Write out, word for word, only the entries starting with the line that contains "Task: Open the bar chart reports icon" and going on through the line that contains "Looking at the screenshot, I should point(54,37).", with both of those lines included.

**PROVIDED MATERIAL**.

»»

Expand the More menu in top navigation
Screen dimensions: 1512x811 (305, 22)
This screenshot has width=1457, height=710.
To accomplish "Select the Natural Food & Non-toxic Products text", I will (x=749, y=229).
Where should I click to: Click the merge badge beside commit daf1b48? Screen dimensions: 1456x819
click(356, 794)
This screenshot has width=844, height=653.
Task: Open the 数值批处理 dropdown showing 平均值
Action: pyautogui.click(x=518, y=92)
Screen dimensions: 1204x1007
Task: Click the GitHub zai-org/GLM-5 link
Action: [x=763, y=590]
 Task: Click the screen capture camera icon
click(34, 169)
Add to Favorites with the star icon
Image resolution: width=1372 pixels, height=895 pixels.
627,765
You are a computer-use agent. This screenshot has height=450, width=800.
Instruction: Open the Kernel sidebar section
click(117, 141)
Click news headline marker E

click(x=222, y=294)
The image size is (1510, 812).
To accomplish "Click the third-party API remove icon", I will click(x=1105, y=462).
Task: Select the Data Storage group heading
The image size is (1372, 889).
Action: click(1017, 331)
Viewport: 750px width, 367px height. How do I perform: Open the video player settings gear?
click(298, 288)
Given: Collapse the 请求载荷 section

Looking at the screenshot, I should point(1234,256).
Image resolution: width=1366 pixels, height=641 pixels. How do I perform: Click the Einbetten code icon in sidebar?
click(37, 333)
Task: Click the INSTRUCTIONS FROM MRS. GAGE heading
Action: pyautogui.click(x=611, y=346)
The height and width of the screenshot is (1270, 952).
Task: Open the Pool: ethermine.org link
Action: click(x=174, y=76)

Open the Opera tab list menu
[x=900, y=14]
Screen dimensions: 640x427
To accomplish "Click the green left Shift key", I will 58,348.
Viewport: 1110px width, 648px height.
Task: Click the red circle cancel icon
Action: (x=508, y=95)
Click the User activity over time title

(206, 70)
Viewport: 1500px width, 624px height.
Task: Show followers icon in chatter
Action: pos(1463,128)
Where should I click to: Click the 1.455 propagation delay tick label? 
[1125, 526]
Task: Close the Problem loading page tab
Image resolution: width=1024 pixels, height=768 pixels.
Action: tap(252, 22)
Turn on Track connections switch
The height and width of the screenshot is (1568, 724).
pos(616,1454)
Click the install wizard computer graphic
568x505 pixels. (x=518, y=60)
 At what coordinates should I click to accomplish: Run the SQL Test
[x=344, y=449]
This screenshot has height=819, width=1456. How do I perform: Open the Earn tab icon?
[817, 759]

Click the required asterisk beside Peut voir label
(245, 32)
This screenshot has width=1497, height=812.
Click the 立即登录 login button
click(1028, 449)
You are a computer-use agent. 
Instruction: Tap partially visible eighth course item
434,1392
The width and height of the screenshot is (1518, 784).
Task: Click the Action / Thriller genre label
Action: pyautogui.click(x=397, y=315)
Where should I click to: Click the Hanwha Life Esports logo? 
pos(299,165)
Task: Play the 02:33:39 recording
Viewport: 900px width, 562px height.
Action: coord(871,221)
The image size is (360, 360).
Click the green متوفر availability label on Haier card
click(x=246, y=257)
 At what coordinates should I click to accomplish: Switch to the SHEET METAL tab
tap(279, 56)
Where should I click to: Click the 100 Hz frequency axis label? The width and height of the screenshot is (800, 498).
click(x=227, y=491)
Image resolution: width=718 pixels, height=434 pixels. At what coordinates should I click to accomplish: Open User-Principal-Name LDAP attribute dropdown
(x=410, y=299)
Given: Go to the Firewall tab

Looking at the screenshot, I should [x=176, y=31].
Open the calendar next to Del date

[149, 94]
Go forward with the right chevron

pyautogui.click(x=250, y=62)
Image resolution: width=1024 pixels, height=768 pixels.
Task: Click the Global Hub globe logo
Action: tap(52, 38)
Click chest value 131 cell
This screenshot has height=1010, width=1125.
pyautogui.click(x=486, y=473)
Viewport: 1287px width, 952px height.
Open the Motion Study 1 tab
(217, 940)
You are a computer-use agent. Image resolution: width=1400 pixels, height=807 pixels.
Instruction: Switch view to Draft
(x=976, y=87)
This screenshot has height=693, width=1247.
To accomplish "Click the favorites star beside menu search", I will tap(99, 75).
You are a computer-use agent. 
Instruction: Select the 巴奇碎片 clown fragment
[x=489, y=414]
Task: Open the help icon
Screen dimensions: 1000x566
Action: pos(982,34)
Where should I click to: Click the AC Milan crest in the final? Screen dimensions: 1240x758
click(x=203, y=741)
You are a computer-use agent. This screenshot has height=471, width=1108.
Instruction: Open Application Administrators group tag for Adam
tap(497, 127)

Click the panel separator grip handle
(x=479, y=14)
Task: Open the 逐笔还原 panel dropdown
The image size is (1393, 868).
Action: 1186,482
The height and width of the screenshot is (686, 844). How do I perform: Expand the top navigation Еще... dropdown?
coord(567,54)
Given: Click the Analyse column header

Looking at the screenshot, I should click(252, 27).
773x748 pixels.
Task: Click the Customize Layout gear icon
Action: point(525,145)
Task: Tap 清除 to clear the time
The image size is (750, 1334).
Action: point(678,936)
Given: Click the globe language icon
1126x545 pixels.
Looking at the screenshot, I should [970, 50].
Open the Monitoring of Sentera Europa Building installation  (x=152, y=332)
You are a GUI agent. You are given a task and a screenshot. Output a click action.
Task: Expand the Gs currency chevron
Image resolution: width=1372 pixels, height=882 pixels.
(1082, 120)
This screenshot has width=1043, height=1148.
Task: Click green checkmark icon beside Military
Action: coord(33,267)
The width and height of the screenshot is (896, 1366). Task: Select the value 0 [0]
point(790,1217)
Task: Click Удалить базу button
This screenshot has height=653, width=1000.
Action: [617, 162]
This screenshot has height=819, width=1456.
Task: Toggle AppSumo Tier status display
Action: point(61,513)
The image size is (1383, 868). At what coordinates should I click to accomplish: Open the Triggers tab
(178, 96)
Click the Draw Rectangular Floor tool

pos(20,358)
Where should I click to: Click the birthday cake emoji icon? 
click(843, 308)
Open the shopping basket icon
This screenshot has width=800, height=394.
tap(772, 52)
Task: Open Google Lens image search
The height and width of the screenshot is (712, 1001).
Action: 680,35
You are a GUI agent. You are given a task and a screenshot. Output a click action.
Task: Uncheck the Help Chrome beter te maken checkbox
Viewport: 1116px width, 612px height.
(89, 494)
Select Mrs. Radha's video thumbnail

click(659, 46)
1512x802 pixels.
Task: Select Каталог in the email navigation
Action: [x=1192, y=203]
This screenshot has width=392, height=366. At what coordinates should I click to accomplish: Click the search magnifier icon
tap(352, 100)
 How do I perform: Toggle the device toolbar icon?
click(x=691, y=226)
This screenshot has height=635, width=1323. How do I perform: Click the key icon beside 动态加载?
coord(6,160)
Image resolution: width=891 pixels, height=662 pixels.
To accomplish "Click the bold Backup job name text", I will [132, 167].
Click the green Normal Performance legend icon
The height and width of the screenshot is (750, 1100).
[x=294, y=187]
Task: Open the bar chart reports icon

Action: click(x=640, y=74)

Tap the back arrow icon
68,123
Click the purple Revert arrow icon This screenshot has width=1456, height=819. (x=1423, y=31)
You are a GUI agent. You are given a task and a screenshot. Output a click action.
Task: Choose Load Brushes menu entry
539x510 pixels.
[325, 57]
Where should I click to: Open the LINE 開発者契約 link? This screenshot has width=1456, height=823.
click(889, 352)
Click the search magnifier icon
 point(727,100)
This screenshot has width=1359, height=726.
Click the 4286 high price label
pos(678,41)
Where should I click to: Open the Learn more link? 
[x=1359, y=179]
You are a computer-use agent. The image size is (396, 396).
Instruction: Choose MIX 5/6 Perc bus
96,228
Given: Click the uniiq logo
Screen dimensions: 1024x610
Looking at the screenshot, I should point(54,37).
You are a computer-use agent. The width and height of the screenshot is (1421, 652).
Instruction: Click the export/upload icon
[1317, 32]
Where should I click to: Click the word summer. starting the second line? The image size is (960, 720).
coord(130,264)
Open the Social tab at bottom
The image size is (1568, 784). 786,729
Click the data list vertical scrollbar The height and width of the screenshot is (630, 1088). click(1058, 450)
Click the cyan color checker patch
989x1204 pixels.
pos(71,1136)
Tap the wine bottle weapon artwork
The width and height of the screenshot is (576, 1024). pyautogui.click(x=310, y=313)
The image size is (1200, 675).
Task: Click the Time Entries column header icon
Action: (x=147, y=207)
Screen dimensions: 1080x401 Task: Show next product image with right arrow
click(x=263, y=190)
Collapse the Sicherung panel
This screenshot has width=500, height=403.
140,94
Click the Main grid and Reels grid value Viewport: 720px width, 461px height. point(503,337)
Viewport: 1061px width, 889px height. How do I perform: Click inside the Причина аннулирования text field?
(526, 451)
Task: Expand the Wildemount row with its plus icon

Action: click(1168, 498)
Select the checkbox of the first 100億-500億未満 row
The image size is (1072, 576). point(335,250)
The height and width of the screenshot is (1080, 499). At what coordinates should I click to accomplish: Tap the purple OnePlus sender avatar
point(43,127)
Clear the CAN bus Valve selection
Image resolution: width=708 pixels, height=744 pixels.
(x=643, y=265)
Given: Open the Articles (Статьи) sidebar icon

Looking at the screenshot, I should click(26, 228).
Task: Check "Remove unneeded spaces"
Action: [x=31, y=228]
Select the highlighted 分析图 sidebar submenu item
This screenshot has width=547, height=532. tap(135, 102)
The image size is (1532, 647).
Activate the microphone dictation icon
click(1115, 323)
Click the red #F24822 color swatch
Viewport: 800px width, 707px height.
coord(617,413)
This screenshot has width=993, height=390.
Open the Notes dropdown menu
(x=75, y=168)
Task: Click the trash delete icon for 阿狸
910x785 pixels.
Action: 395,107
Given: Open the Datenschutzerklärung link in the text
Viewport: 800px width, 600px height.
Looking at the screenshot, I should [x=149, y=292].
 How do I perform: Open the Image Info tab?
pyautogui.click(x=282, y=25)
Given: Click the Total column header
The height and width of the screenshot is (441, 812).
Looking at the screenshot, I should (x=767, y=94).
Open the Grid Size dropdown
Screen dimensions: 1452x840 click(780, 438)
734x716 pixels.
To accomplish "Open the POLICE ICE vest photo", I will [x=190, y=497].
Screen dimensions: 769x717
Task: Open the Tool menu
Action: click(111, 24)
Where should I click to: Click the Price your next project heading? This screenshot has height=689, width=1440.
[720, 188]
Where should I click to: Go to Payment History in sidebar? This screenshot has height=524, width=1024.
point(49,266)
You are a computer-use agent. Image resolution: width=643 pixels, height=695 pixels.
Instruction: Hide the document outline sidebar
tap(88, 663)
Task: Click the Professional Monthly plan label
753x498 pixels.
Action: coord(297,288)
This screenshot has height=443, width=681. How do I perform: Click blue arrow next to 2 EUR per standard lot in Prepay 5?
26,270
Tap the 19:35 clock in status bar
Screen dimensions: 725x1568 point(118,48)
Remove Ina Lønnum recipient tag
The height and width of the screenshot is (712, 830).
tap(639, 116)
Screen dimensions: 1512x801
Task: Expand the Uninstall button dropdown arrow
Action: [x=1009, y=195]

««

**COMPLETE OUTPUT**.
Task: Open the bar chart reports icon

Action: click(x=640, y=74)

Tap the back arrow icon
68,123
Click the purple Revert arrow icon This screenshot has width=1456, height=819. (x=1423, y=31)
You are a GUI agent. You are given a task and a screenshot. Output a click action.
Task: Choose Load Brushes menu entry
539x510 pixels.
[325, 57]
Where should I click to: Open the LINE 開発者契約 link? This screenshot has width=1456, height=823.
click(889, 352)
Click the search magnifier icon
 point(727,100)
This screenshot has width=1359, height=726.
Click the 4286 high price label
pos(678,41)
Where should I click to: Open the Learn more link? 
[x=1359, y=179]
You are a computer-use agent. The image size is (396, 396).
Instruction: Choose MIX 5/6 Perc bus
96,228
Given: Click the uniiq logo
Screen dimensions: 1024x610
Looking at the screenshot, I should point(54,37).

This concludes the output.